You can choose several scanning modes: scanning the entire website, scanning URLs from sitemaps or crawling pages from a list. Crawl list mode is very useful when you need to check metadata, status codes, load time and get other data about specific pages. It’s a very handy tool, but there are a few life hacks to using it.
To start a crawl by URLs list, select the desired project and click the “New crawl” button. Next, in “Basic settings”, select the “URL list” mode. After that, a field will appear for entering all the necessary addresses.
Pay attention to the fact that this way you can enter no more than 100,000 URL addresses. Next, perform the settings and start the crawl.
It seems that everything is simple. But there are several points that should be paid attention to.
1. Each URL must be absolute, with HTTP/HTTPS protocol and domain. Otherwise, JetOctopus will not be able to open and scan the URLs. If you have relative URLs, you can use Google Sheets and the concatenate formula. For example, you have a list of URLs that you received from developers:
/how-to-find-the-newest-pages-in-serp/
/web-page-returned-non-200-to-search-bot-why-do-i-get-a-different-response-code-while-manual-checking/
/how-to-find-out-the-frequency-of-scanning-by-search-robots/
Using the formula =CONCATENATE(“https://jetoctopus.com”;”/how-to-find-the-newest-pages-in-serp/”) you can get a list of absolute URLs.
2. Verify that the URL list has the correct HTTP/HTTPS protocol. The thing is that in the mode of crawling the list of URLs, JetOctopus will not scan the data from the redirection target URLs. If you use a list of URLs with HTTP, and in fact the pages are located on HTTPS and the redirect is working, you will not receive any data, except for the status of the code, load time, location of the redirect, and so on. Any meta data and content information, because JetOctopus will not crawl pages that differ from those listed.
3. At the stage of entering URLs, JetOctopus does not check them for uniqueness. Therefore, you can independently check whether the URLs are not copied twice or more using formulas, if it is important for you to combine as many pages as possible in one crawl. One of the options is the UNIQUE formula in Google Sheets. In a new column, enter the formula =UNIQUE(A1:A4), where there will be a range from which unique values should be output.

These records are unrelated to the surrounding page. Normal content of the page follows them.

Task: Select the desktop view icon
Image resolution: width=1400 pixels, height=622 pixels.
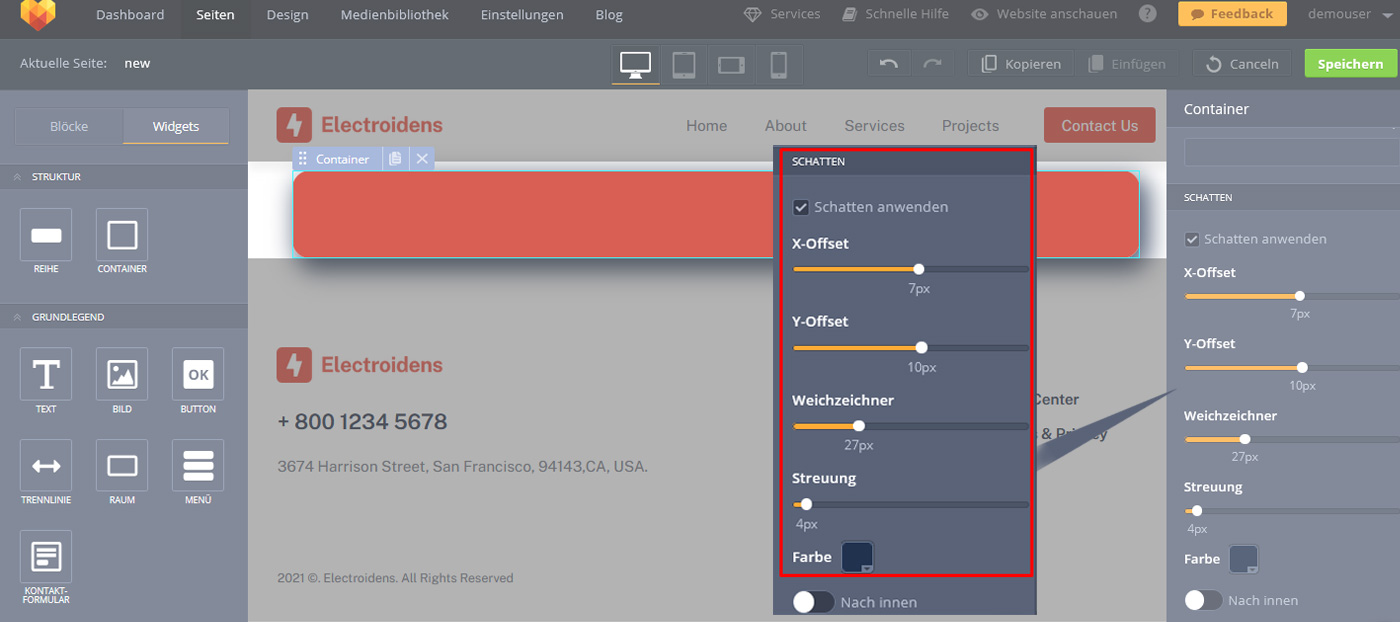Action: point(635,64)
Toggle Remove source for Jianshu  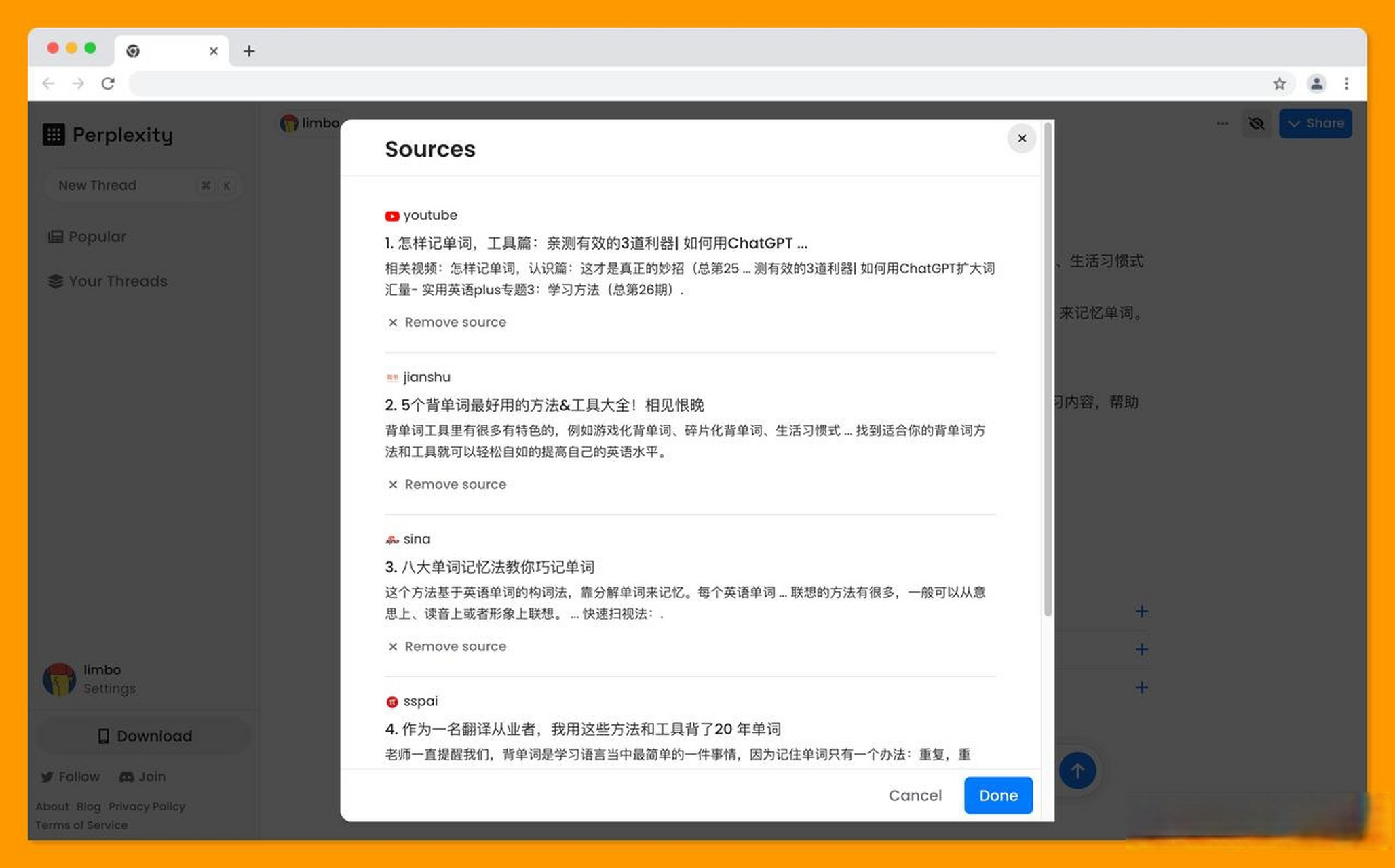tap(446, 484)
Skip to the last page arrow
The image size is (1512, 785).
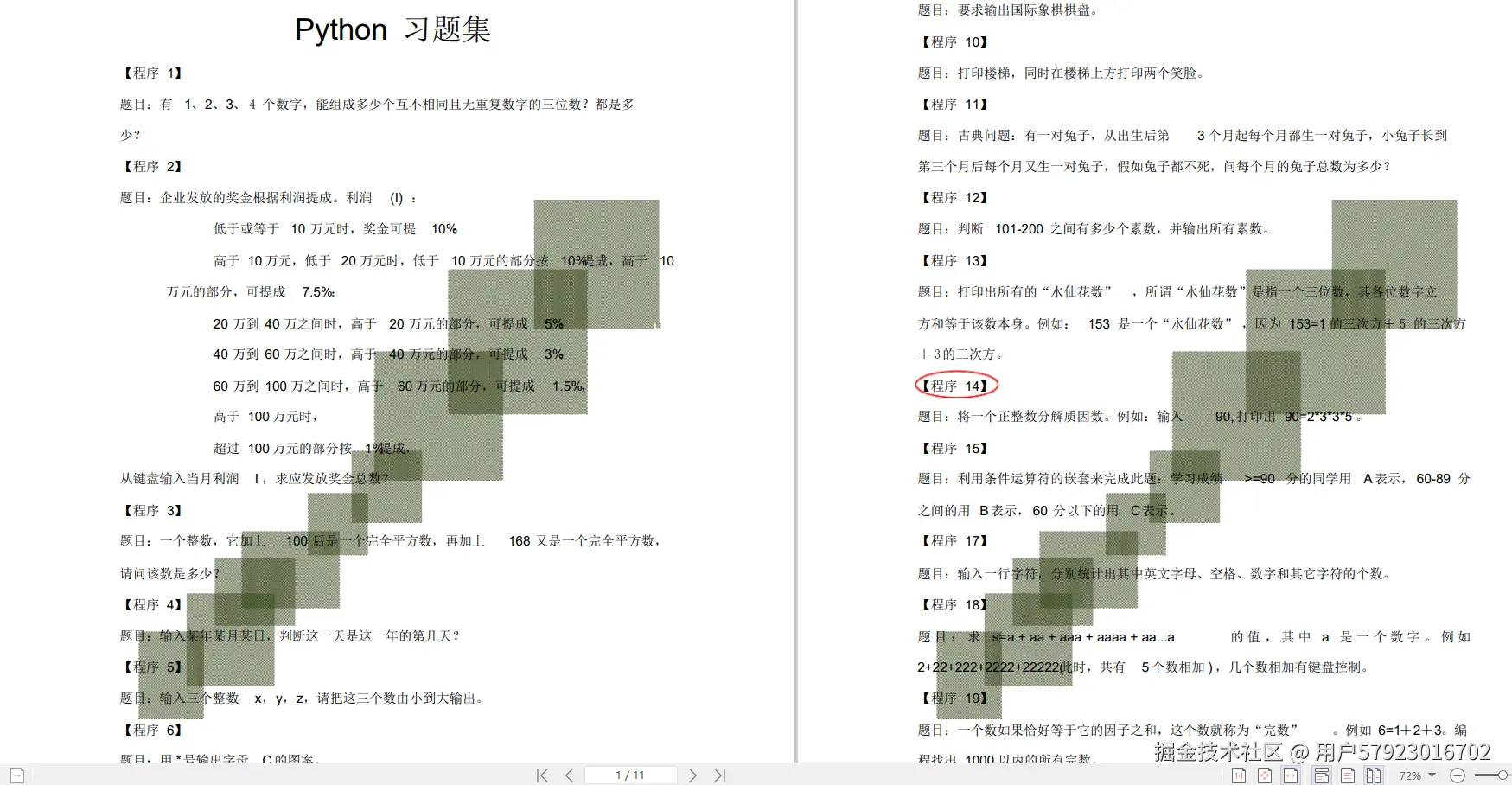tap(718, 775)
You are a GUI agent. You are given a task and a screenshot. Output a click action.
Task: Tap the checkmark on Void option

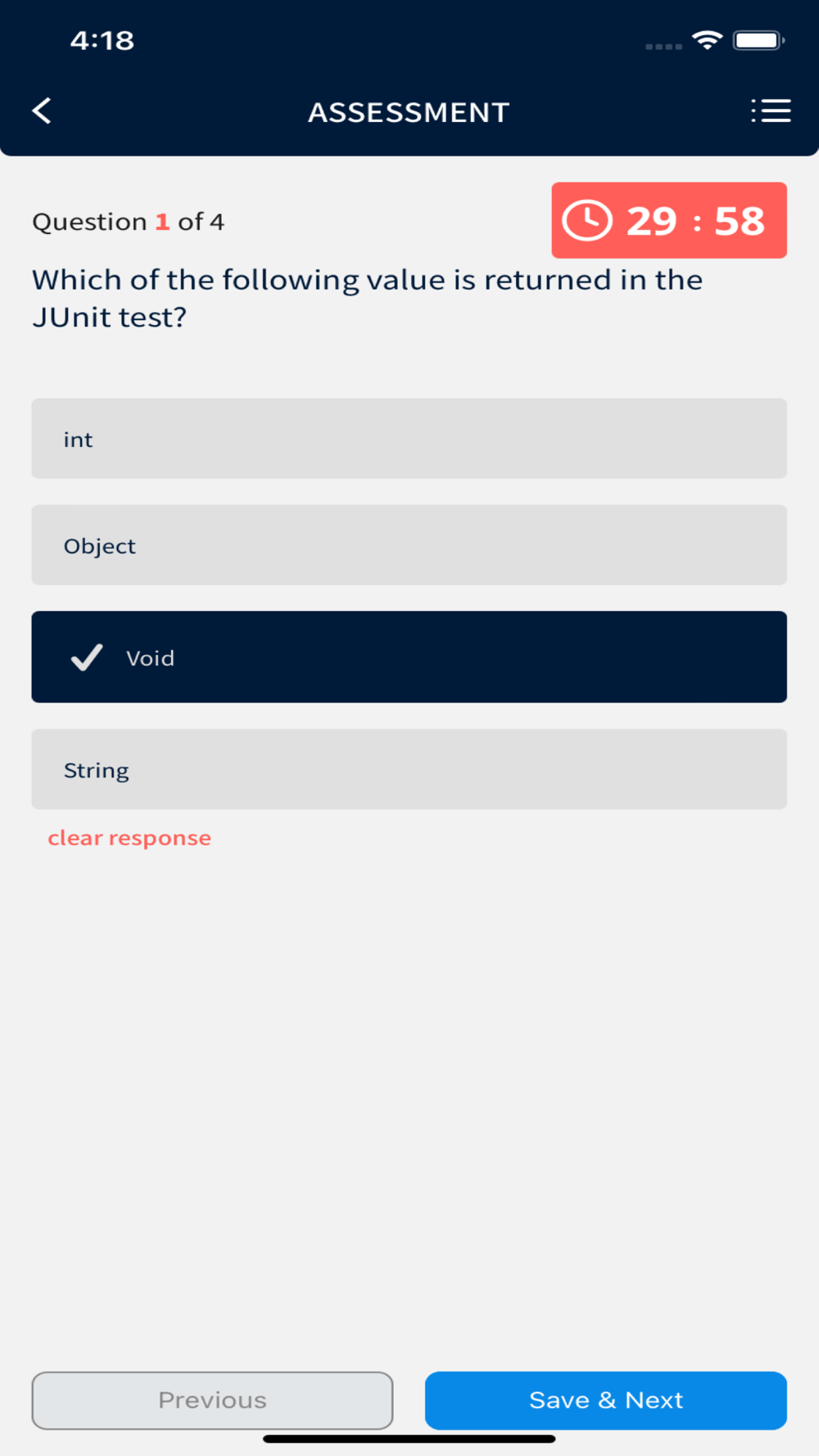click(x=87, y=657)

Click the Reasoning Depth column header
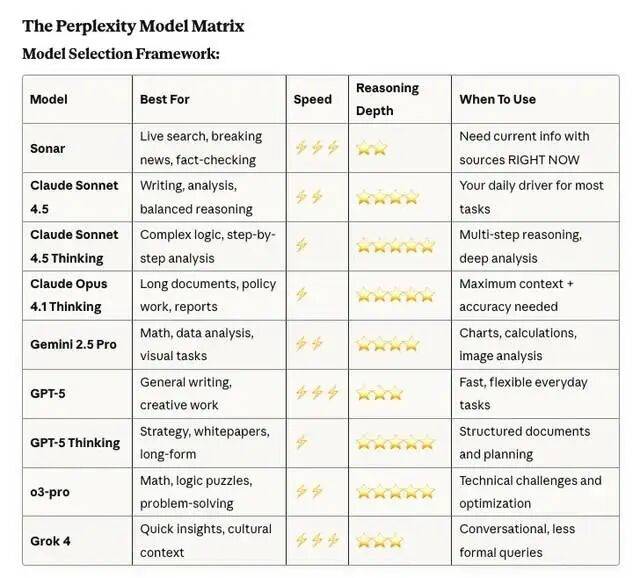387,99
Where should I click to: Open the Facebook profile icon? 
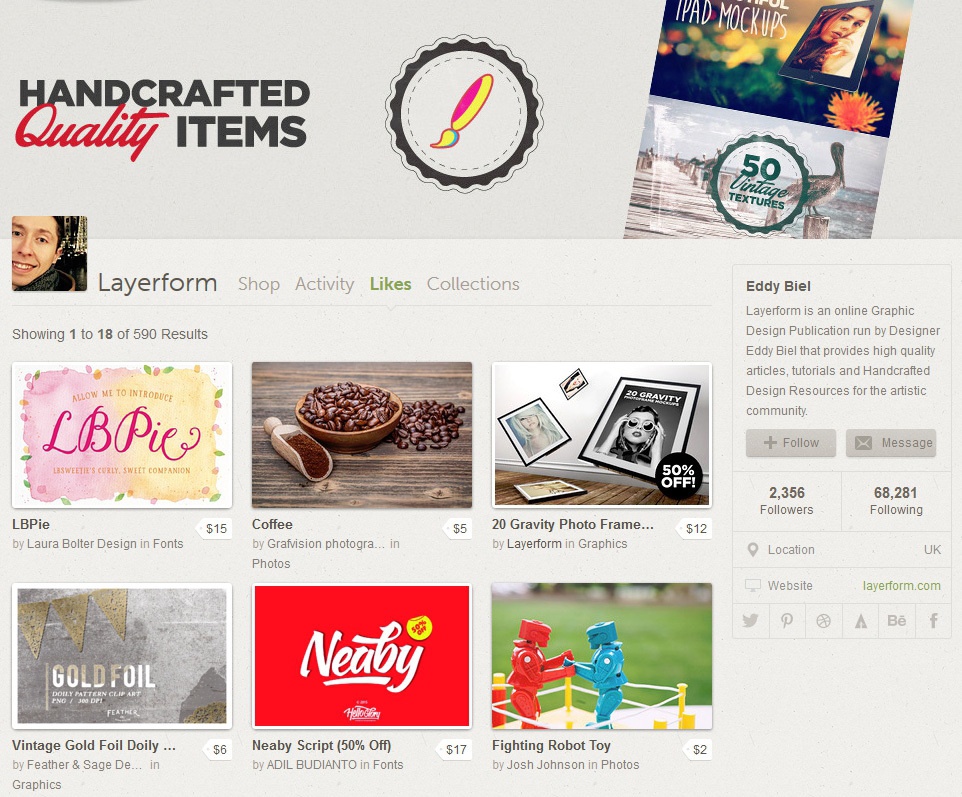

But there is good news: if the URLs were not unique and you started crawling, the limits will be applied only to unique URLs. In the results you will see the number of unique pages and all the necessary information about it.
4. Watch for additional characters. Each URL must be entered on a new line, without any commas or additional characters between lines. JetOctopus will treat each extra character as part of the URL.
5. Use URL list mode to check redirects. This is very handy if you need to check if redirects are configured correctly.
Sometimes you need to crawl more than 100,000 URLs in list mode. This can also be done using JetOctopus. Go to any completed crawl, “Tools” section. Next select “My data” – “Import file”.
Import the file, load the data. Once the data is downloaded, click “View Data”.
You will see a list of URLs from the file. In the right corner above the list of URLs, select the menu “Tools” – “+ Crawl the list”.
After that, the crawl settings menu for scanning the downloaded address will open.
Enjoy using JetOctopus crawler!